GIVEN EXERCISE: Return every line below that contains the string "scrollbar". Match case exactly.

— begin PROVIDED INFORMATION —

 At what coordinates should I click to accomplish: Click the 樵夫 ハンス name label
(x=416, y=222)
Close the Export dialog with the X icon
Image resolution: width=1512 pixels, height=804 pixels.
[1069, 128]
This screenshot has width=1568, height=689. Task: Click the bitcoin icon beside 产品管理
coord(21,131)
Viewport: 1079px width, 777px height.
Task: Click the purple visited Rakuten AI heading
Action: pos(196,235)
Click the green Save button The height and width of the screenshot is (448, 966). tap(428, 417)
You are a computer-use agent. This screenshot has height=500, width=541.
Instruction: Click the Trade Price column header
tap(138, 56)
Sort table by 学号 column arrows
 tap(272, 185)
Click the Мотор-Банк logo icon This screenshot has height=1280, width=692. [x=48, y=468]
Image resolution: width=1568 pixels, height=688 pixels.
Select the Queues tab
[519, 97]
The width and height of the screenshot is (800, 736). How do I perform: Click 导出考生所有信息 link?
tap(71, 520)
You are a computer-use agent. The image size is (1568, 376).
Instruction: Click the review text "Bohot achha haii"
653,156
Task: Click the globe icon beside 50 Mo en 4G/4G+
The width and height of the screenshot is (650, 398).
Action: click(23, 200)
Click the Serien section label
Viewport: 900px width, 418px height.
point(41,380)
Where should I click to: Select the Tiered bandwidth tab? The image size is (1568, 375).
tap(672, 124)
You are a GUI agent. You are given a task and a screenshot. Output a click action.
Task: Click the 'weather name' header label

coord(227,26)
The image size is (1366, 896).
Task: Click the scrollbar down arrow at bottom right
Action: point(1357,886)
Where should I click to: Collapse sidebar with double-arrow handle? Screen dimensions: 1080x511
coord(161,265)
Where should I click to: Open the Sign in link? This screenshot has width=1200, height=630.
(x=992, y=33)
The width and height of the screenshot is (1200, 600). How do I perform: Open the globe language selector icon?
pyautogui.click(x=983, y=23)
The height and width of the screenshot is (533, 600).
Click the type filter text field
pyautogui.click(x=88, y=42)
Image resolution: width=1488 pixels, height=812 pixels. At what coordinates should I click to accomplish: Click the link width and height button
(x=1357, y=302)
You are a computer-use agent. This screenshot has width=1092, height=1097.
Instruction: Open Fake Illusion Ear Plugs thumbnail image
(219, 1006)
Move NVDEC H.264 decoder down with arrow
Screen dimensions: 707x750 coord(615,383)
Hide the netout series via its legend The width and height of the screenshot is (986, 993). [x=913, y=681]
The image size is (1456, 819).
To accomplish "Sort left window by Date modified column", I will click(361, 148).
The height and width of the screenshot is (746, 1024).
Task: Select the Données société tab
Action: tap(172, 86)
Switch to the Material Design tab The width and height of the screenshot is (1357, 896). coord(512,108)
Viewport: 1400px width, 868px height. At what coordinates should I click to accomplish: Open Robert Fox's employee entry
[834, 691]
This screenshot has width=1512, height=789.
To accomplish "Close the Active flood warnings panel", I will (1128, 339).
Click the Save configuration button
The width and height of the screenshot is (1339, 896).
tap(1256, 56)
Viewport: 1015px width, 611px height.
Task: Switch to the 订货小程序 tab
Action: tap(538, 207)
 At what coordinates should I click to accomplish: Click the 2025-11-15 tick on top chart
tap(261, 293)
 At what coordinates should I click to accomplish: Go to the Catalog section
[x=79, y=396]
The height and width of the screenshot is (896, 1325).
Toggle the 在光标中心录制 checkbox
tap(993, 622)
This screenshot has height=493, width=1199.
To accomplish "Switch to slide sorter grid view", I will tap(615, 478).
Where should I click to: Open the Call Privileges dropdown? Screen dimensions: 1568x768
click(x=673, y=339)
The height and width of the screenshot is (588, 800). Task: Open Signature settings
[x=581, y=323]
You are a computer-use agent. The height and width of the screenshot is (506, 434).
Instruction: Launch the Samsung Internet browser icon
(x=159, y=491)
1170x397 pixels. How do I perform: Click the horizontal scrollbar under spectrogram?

— end PROVIDED INFORMATION —

OUTPUT FOR THIS EXERCISE:
Task: Click the scrollbar down arrow at bottom right
1170x397 pixels. How do I perform: Click the horizontal scrollbar under spectrogram?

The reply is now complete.